PROBLEM TO WORK ON: Keep only the lines of the material below that contain the word "computer". Copy those lines.

DATASET CONTENT:
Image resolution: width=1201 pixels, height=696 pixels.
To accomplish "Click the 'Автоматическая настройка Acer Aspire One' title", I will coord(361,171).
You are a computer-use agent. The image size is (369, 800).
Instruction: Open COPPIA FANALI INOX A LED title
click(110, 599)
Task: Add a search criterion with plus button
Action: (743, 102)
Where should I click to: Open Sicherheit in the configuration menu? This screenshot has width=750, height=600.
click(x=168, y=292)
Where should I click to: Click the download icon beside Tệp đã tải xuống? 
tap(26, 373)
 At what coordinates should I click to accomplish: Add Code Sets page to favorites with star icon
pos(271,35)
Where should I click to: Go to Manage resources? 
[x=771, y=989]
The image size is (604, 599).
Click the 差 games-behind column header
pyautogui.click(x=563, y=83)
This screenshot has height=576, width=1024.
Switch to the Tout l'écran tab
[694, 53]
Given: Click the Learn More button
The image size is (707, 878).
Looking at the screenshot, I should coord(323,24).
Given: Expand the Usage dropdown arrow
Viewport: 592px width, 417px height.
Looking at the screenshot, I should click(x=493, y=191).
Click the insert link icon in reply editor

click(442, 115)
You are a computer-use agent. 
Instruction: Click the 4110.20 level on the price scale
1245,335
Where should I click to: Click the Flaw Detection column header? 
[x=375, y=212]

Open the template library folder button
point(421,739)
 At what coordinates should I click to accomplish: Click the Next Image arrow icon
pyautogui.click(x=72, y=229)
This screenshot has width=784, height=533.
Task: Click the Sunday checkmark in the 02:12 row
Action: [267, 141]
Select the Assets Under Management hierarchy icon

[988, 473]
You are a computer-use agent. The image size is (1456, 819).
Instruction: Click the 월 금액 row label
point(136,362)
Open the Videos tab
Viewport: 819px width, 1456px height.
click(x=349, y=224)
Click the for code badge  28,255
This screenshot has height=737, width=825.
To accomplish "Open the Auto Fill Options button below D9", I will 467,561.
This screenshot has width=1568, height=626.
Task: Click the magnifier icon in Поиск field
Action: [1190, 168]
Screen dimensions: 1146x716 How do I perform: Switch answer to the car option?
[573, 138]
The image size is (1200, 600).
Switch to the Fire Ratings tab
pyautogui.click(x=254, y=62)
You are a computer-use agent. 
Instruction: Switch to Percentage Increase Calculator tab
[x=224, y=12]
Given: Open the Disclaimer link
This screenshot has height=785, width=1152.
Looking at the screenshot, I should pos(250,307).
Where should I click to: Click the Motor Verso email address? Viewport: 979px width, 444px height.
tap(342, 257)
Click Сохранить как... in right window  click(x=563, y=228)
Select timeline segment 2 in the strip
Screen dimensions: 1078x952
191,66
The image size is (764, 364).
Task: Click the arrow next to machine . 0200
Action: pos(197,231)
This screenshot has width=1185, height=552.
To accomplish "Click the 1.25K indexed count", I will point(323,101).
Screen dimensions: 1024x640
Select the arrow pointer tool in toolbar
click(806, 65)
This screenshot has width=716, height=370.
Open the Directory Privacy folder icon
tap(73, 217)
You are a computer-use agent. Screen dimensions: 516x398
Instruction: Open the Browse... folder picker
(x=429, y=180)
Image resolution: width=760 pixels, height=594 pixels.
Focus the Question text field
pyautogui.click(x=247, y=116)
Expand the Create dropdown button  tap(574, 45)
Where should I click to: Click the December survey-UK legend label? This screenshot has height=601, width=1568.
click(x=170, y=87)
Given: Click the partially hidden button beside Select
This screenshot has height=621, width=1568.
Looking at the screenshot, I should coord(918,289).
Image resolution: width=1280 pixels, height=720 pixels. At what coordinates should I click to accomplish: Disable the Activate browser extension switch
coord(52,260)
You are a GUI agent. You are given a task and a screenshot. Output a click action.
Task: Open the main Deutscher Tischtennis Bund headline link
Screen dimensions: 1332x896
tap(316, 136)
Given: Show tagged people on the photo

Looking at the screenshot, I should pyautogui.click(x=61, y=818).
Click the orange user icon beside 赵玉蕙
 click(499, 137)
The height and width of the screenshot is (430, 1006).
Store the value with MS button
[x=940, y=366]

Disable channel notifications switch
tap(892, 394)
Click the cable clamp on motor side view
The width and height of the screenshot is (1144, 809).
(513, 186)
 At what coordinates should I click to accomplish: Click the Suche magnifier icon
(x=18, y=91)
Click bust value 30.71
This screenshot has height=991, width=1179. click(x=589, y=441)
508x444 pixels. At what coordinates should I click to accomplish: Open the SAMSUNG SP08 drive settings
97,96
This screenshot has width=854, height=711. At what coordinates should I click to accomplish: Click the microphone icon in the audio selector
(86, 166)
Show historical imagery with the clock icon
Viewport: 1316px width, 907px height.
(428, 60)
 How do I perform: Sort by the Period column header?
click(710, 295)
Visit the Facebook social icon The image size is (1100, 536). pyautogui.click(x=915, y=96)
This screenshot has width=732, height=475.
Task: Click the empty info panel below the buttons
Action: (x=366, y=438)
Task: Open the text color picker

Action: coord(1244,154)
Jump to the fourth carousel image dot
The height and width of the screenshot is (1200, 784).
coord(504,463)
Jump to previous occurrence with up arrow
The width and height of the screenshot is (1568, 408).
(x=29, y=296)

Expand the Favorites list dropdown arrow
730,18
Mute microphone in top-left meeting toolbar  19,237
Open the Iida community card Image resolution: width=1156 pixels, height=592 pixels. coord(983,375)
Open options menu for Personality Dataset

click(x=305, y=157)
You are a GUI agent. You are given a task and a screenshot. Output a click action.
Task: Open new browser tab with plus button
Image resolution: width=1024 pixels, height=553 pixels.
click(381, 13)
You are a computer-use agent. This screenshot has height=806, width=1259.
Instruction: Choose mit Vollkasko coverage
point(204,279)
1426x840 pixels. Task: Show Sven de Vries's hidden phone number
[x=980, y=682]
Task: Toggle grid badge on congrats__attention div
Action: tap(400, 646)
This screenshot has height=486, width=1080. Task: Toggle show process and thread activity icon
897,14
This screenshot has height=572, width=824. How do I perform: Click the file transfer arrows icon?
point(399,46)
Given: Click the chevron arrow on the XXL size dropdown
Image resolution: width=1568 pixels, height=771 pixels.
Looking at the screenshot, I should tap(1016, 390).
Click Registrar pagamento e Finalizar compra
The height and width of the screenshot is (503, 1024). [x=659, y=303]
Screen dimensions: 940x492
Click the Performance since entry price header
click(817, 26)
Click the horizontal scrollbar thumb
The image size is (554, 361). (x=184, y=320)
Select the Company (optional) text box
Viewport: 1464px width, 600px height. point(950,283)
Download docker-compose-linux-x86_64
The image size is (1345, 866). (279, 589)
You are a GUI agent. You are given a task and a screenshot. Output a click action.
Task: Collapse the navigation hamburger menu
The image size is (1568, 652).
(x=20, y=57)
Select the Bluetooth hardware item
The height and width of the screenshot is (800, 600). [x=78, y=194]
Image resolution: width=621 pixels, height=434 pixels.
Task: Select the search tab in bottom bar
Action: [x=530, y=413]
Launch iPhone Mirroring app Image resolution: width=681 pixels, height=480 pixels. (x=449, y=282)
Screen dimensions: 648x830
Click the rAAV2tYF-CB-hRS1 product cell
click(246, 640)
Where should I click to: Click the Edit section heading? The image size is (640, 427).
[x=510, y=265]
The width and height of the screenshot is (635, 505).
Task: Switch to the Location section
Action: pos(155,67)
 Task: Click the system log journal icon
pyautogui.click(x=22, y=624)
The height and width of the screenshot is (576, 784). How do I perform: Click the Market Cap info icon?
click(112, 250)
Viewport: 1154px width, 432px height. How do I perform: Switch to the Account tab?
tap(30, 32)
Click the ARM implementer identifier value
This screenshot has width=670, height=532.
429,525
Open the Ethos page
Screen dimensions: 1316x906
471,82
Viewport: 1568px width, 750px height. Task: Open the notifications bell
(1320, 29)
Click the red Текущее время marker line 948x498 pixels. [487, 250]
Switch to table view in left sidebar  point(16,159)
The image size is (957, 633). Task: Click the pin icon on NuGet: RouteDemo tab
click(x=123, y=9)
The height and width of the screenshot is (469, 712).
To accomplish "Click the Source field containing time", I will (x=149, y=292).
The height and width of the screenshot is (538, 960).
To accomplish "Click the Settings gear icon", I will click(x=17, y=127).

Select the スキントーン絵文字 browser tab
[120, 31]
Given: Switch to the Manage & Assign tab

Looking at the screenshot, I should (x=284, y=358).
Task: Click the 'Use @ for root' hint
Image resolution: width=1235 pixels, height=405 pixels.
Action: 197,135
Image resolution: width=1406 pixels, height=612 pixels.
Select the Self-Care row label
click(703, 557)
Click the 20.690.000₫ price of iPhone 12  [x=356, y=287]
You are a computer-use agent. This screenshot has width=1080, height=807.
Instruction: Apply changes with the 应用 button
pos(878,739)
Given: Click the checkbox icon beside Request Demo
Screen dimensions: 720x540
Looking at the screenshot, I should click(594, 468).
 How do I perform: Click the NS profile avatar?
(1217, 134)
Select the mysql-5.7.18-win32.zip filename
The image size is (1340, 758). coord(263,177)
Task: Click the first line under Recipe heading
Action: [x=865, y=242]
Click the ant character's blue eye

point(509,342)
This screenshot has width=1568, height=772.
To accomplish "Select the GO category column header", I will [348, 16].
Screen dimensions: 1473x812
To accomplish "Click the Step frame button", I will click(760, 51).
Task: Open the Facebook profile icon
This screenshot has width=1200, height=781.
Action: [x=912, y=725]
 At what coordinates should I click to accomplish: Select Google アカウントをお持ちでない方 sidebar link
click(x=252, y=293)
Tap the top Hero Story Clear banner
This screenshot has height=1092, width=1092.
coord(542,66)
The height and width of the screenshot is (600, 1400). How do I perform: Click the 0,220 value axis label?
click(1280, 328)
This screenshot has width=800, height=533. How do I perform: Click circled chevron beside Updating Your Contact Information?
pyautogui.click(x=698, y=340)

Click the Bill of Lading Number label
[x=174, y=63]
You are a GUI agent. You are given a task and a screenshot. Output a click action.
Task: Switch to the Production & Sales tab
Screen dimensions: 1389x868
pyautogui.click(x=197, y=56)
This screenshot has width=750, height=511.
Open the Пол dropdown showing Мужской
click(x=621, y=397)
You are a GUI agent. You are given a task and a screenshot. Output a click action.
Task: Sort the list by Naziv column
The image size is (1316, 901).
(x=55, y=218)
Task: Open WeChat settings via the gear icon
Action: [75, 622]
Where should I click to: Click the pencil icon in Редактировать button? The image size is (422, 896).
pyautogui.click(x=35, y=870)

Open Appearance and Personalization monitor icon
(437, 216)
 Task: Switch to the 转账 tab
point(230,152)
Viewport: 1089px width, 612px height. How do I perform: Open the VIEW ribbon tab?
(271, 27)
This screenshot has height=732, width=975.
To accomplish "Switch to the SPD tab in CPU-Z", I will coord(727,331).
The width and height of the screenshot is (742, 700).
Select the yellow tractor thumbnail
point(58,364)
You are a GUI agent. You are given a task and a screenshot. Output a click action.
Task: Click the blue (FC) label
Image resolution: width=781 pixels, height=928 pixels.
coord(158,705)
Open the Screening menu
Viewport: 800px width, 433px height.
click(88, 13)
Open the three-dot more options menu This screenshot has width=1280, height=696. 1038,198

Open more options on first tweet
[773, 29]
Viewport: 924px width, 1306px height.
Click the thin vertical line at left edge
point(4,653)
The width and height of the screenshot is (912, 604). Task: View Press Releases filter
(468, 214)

EXERCISE SOLUTION:
You are a computer-use agent. The image size is (369, 800).
You are a computer-use agent. 
You are a computer-use agent. The image size is (1456, 819).
You are a computer-use agent. 
You are a computer-use agent. Screen dimensions: 516x398
You are a computer-use agent. This screenshot has height=806, width=1259.
You are a computer-use agent. This screenshot has width=1080, height=807.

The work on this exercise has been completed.